_Goal of the exercise_
Copy word for word the line containing "This screenshot has width=1280, height=720." together with all lines following it to the end of the listing below, without the pictures.

_Task material_
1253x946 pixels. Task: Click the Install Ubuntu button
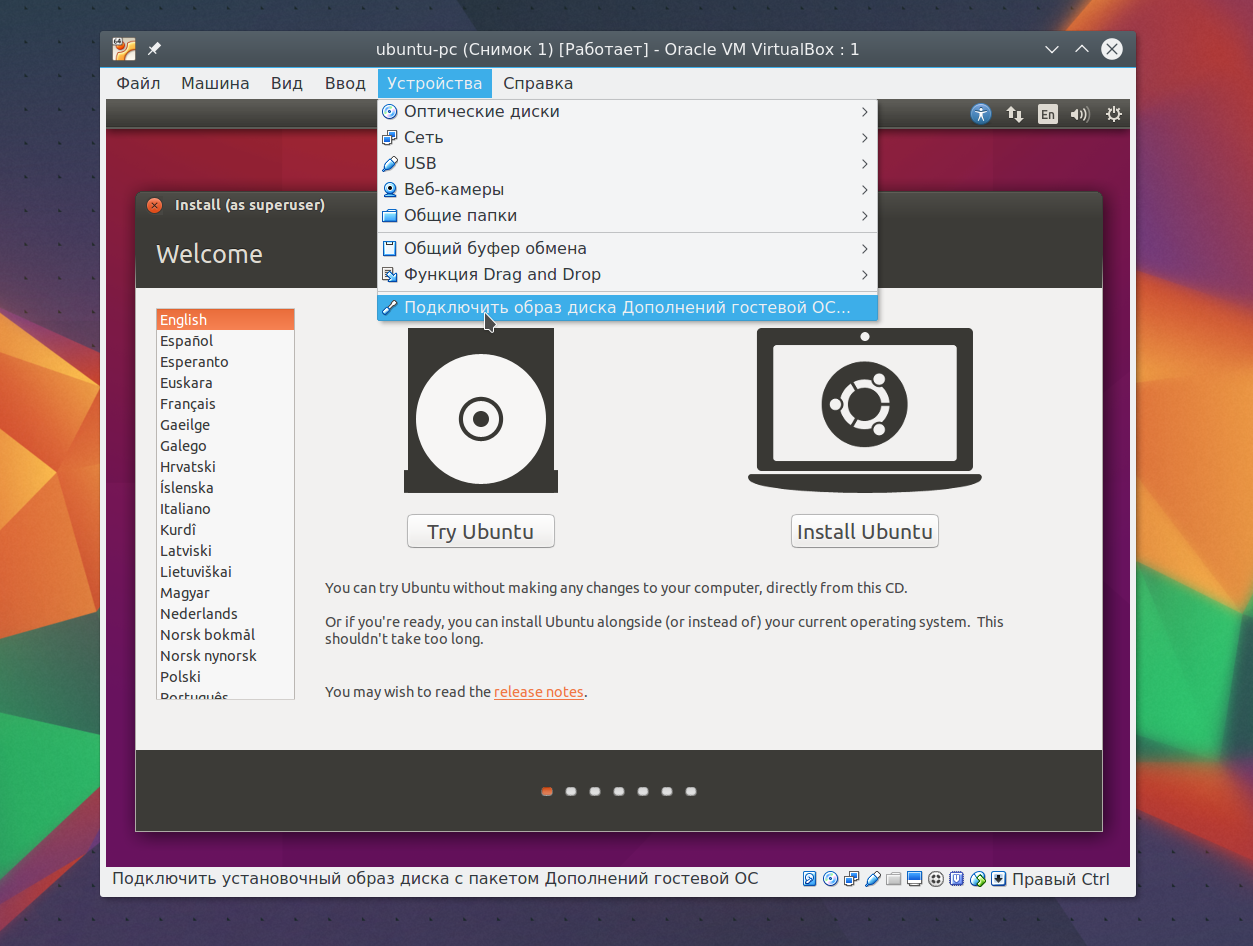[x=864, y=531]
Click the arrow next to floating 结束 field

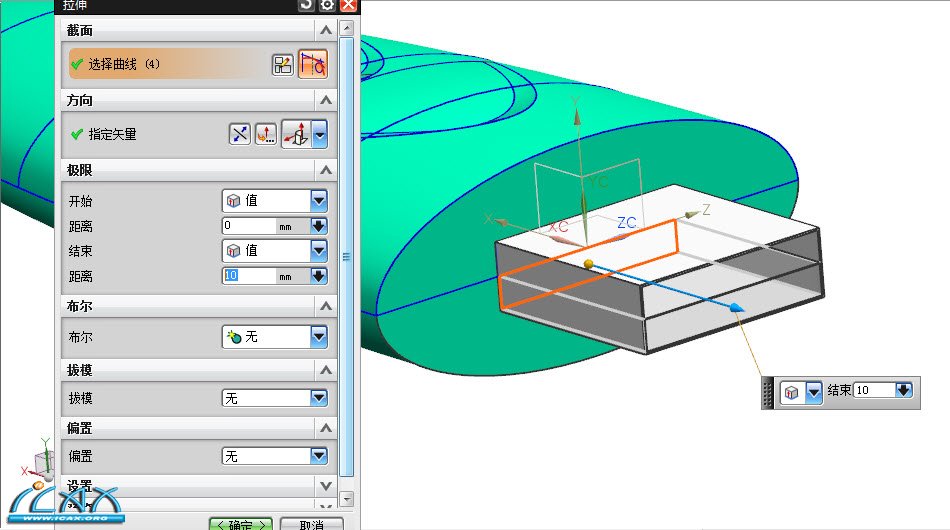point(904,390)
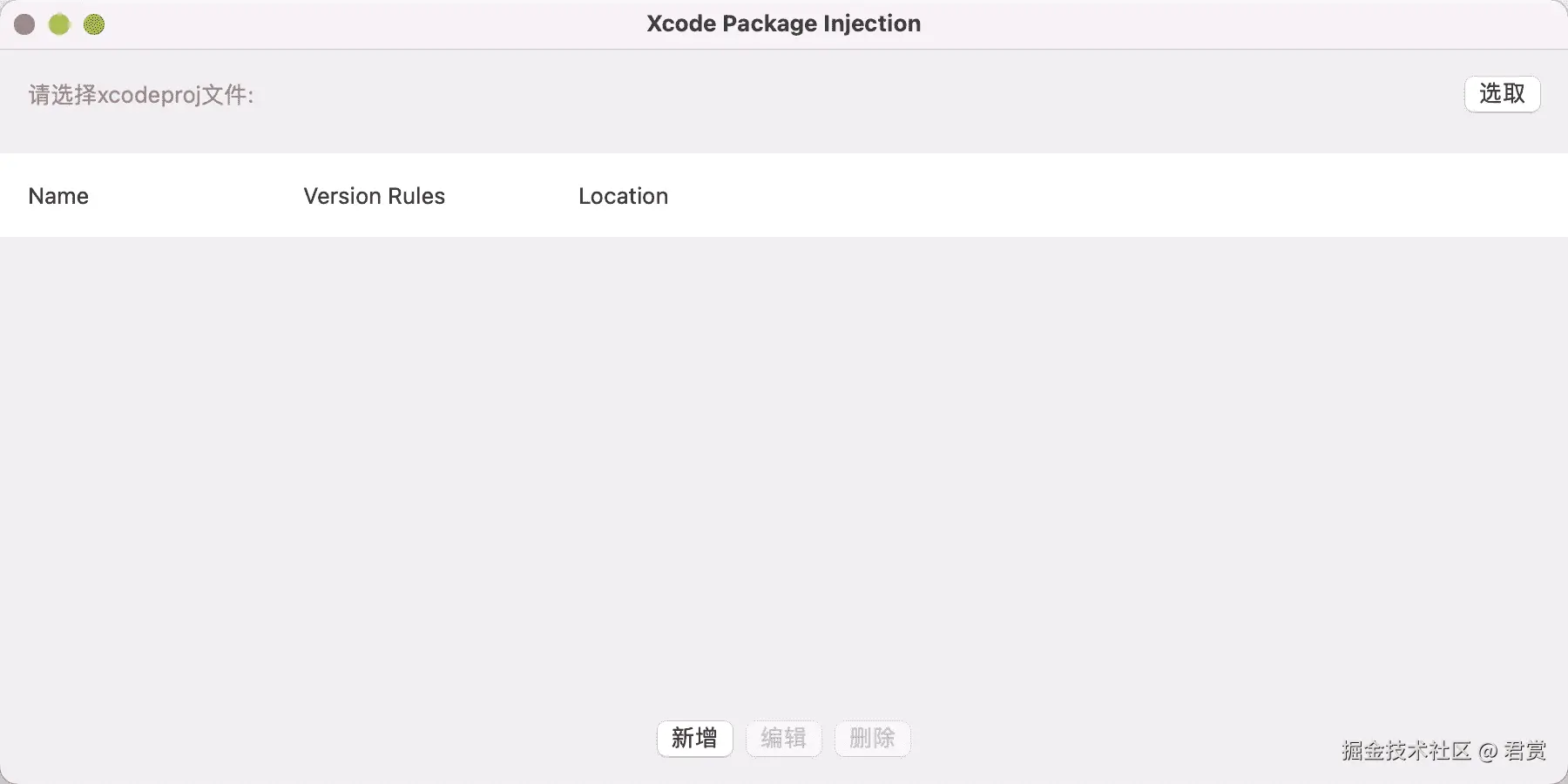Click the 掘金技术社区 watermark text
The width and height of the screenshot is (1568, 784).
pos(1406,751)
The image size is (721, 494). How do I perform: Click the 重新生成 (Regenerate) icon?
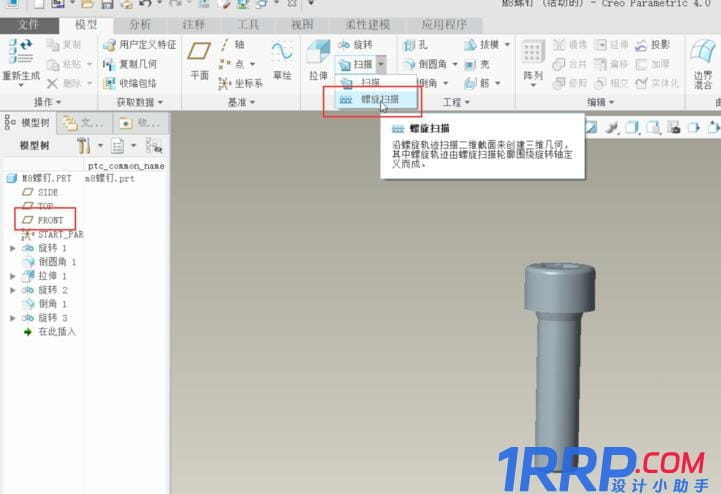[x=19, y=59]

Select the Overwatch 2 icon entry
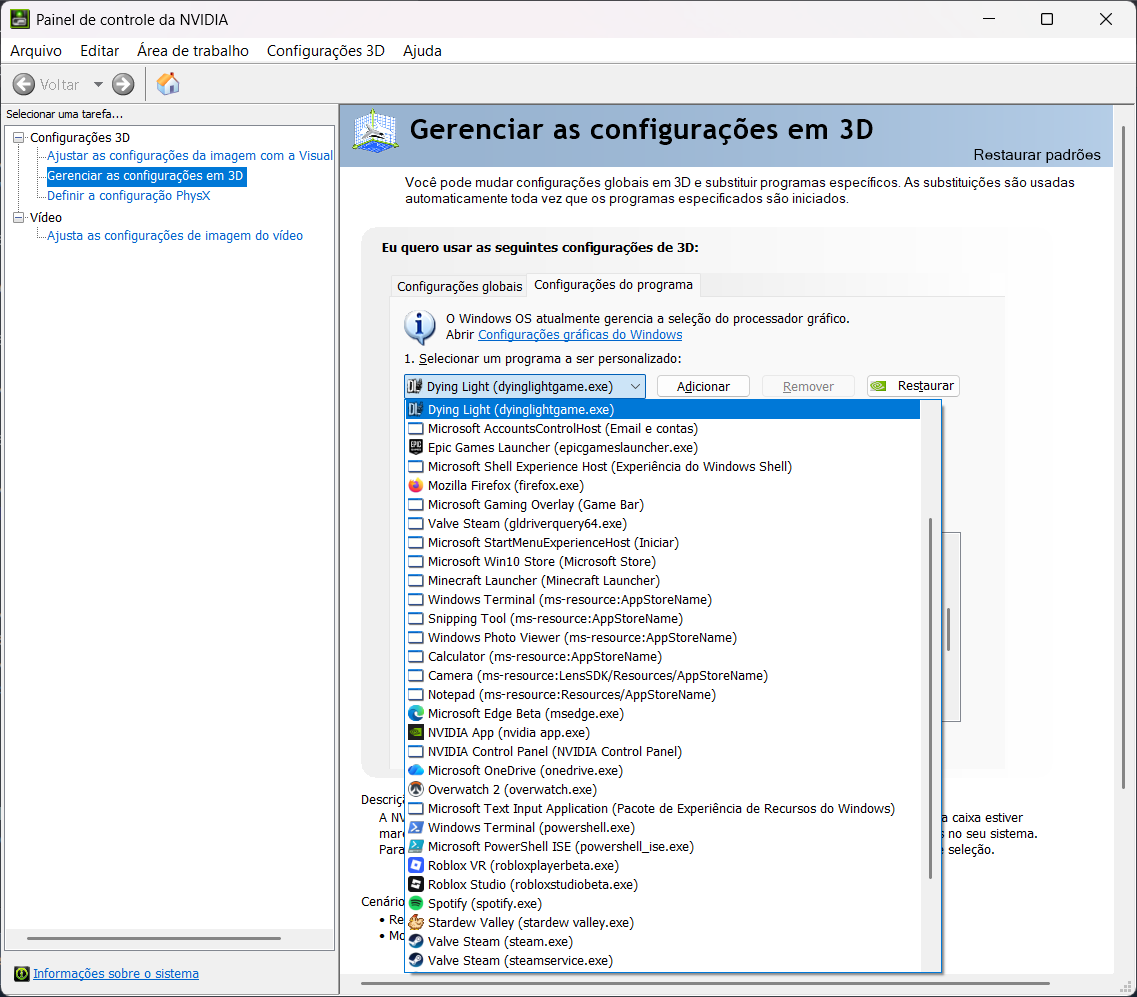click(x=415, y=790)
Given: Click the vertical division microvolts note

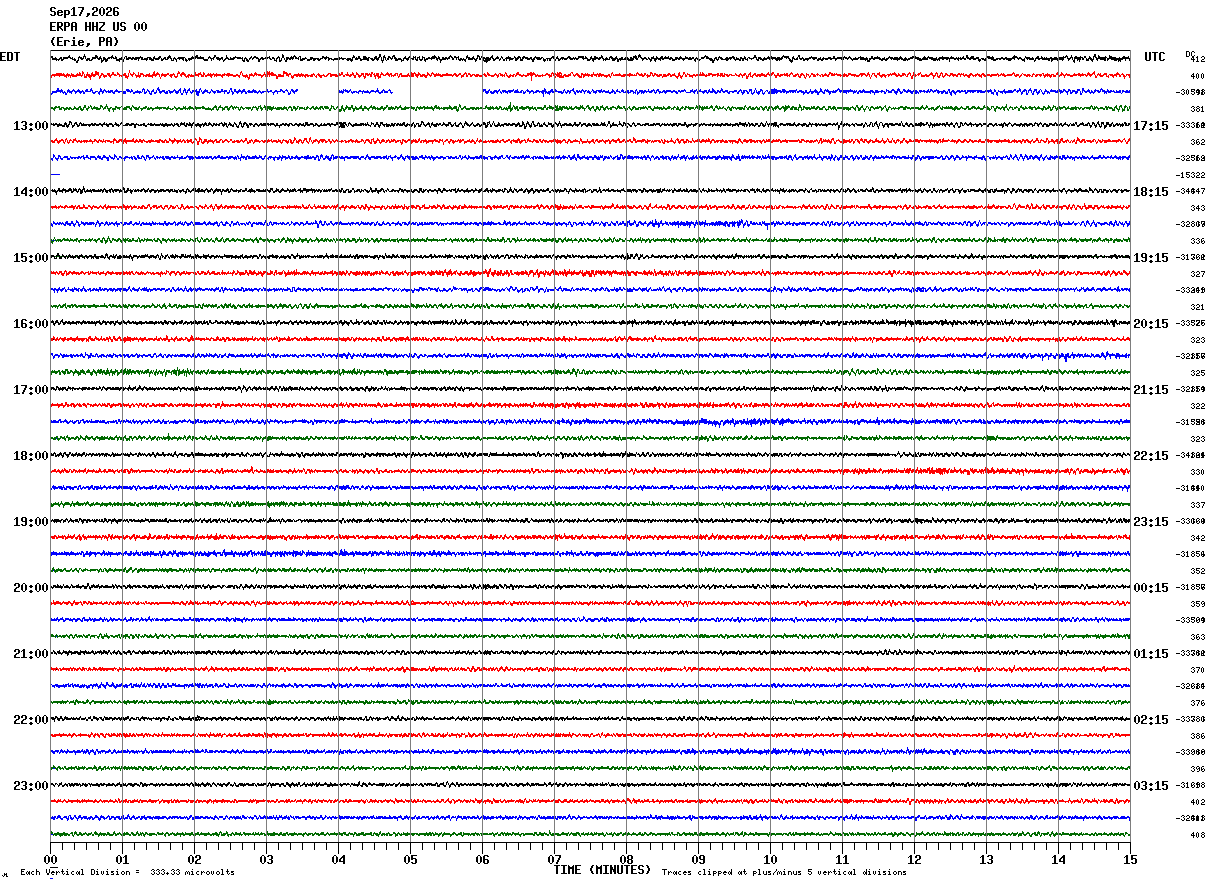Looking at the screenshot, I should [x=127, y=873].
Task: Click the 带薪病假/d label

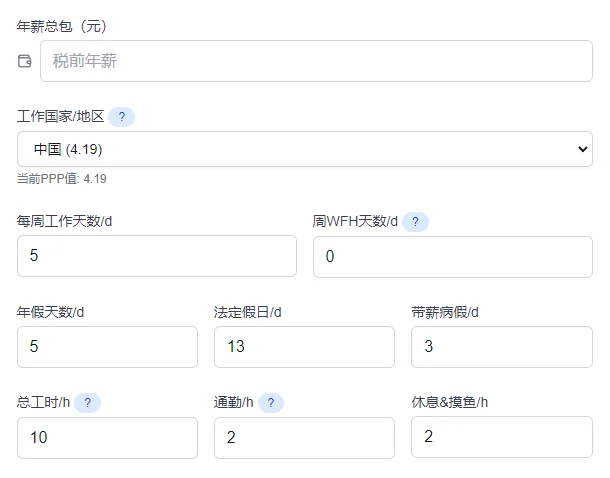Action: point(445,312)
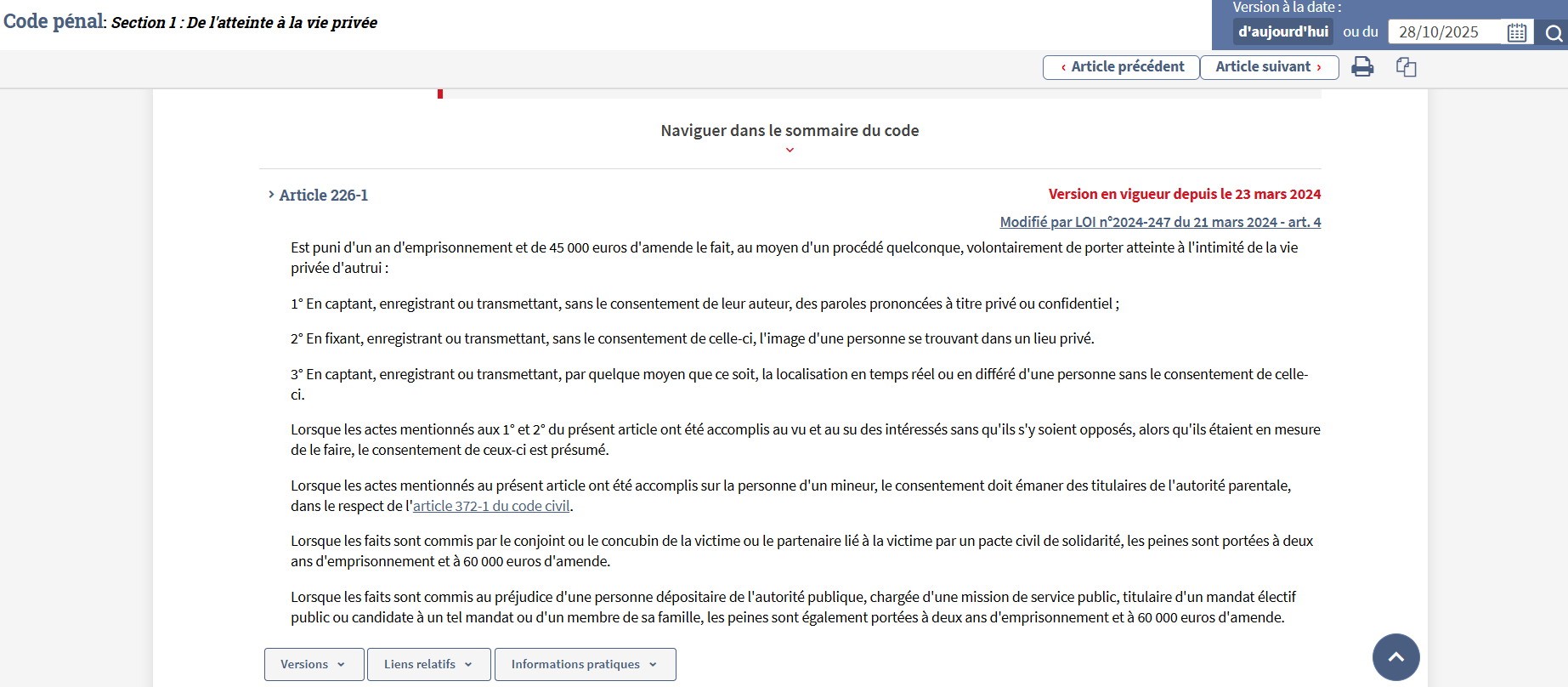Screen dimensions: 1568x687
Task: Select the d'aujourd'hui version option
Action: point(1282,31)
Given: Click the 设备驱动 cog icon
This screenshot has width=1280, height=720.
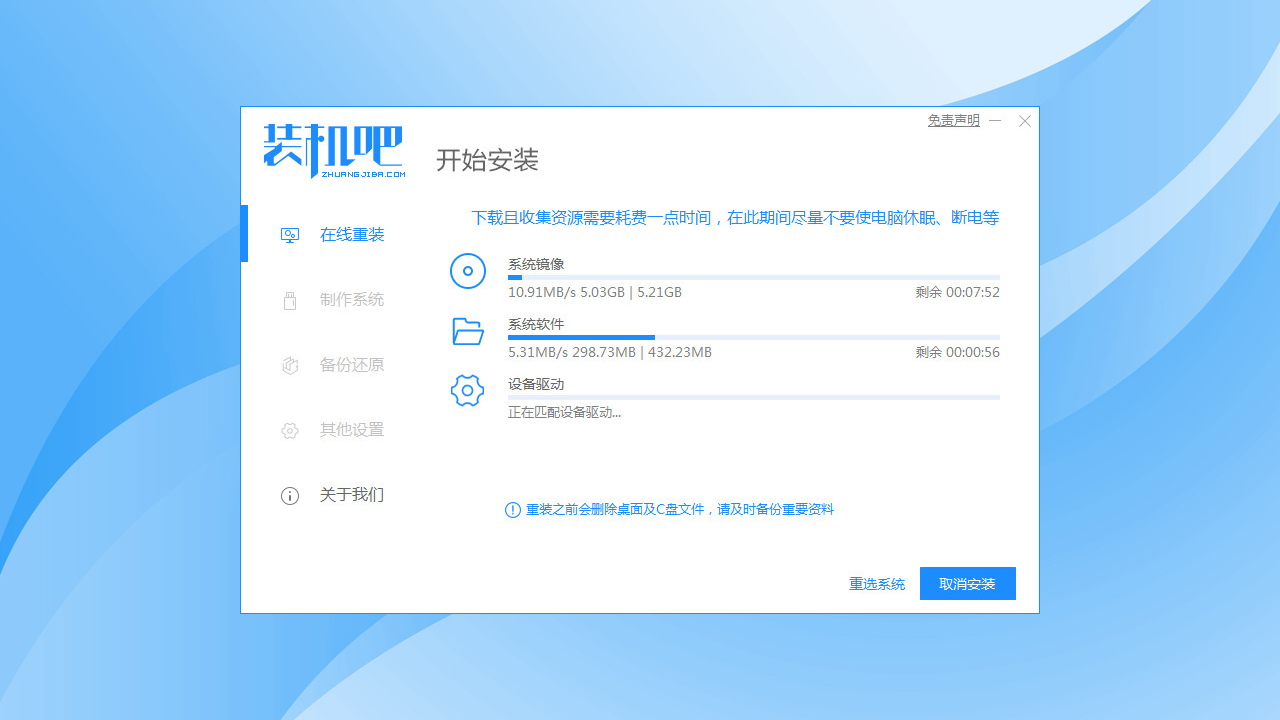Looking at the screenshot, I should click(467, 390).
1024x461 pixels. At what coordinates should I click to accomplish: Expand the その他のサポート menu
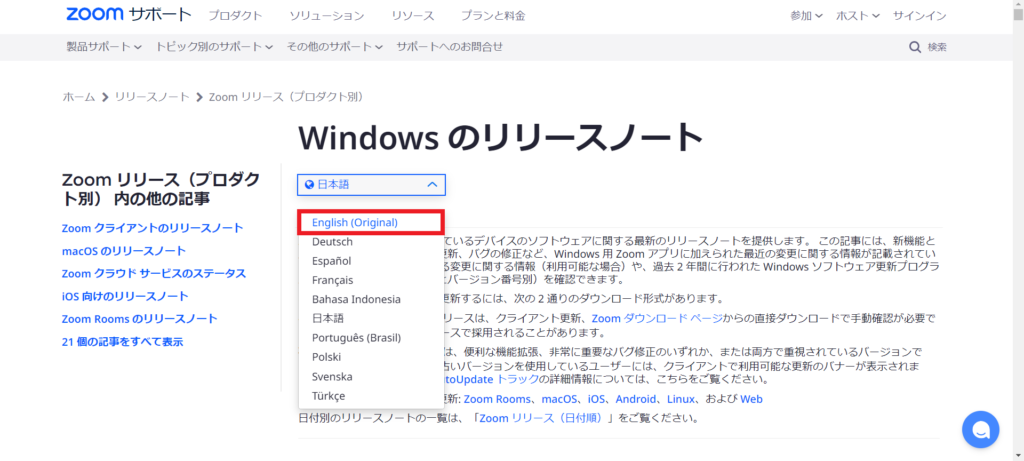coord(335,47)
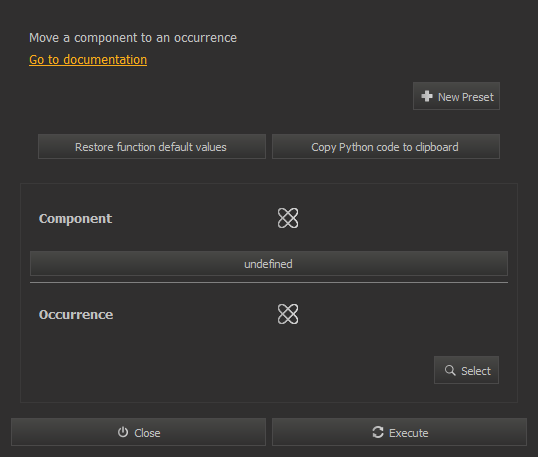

_Response to the exercise_
This screenshot has width=1280, height=720.
Looking at the screenshot, I should click(467, 390).
1024x461 pixels. At what coordinates should I click to accomplish: Expand the その他のサポート menu
coord(335,47)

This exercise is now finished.